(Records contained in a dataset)
*****

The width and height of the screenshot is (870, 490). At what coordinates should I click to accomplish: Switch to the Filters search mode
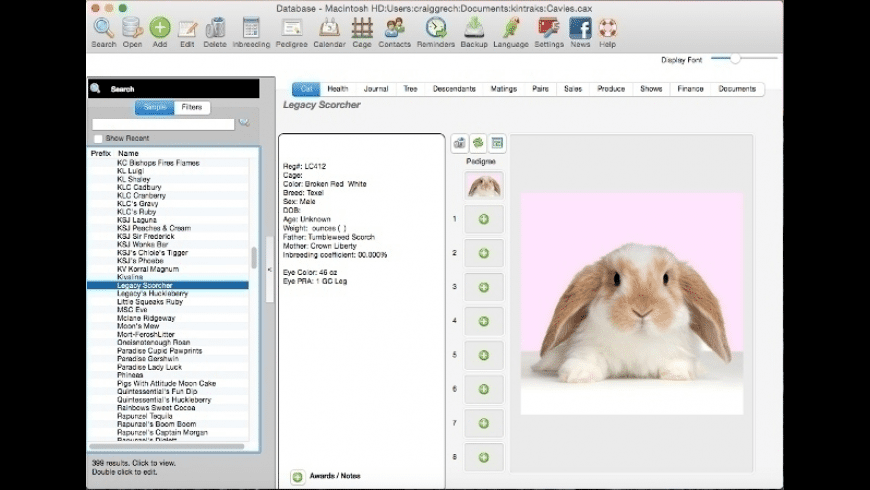[192, 108]
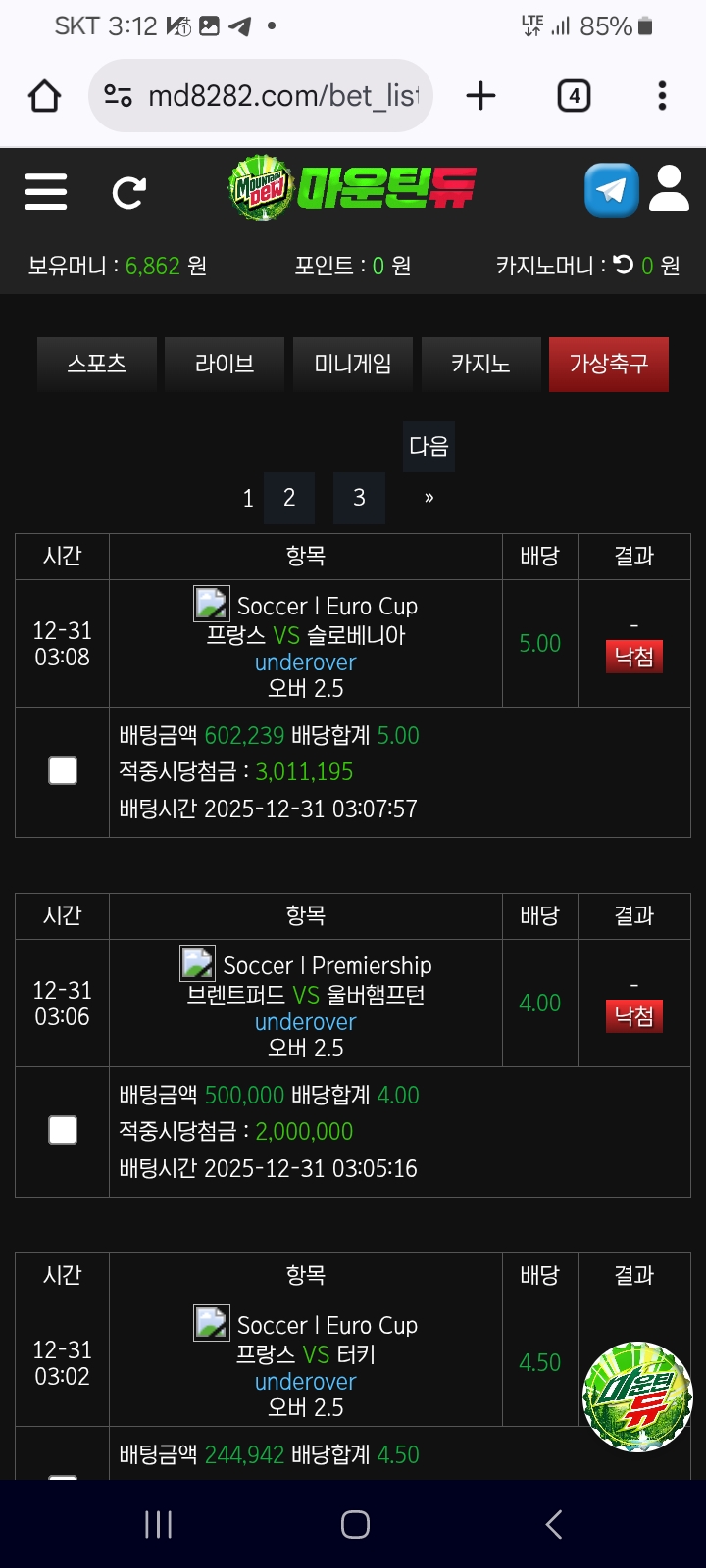Check the Brentford vs Wolverhampton bet checkbox

(63, 1131)
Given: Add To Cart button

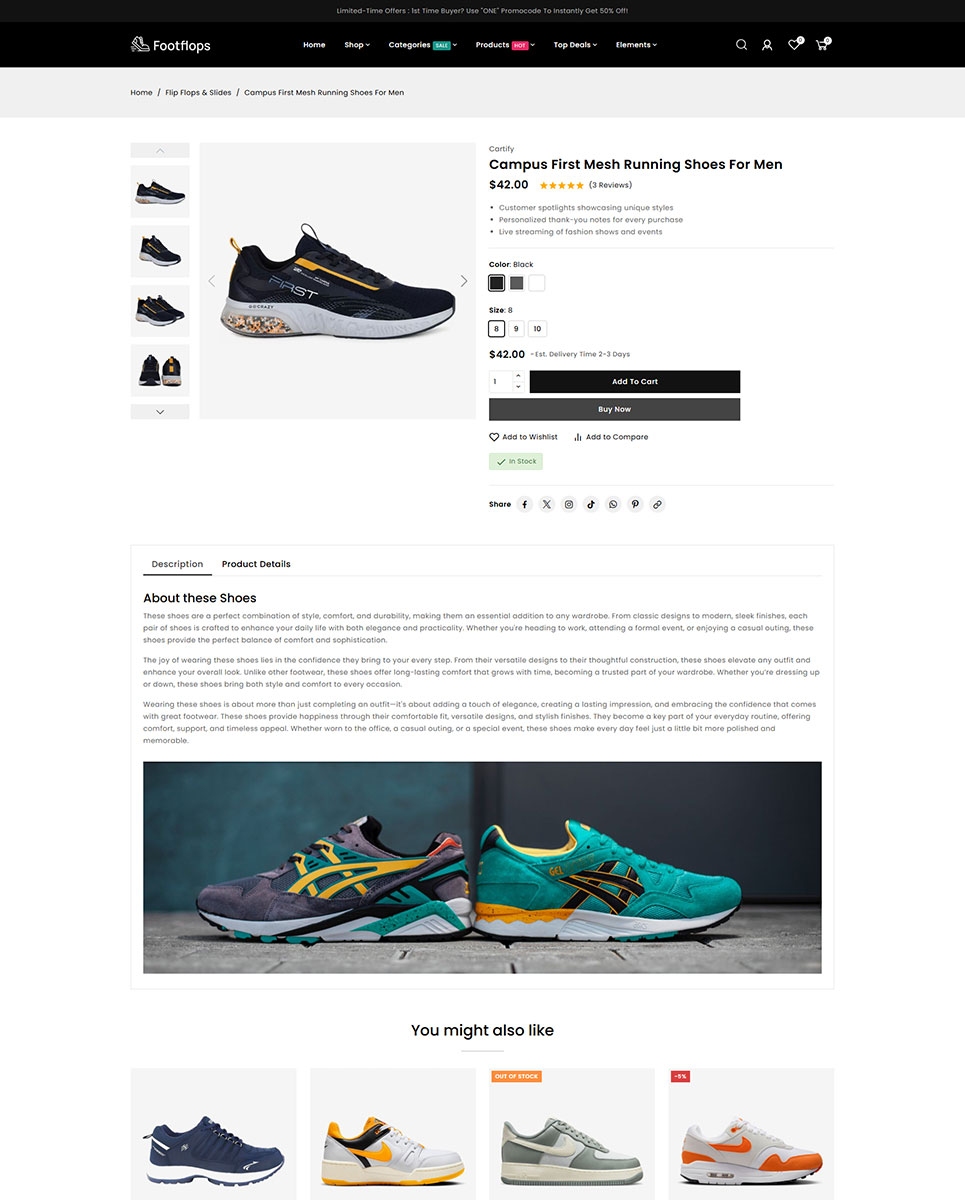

*****

DESCRIPTION OF THE TASK — Please repeat every record exactly as it stands, leaving out any pictures.

ANSWER SECTION —
The width and height of the screenshot is (870, 490). At what coordinates should I click to accomplish: Switch to the Filters search mode
[192, 108]
Check the Brentford vs Wolverhampton bet checkbox

(63, 1131)
Given: Add To Cart button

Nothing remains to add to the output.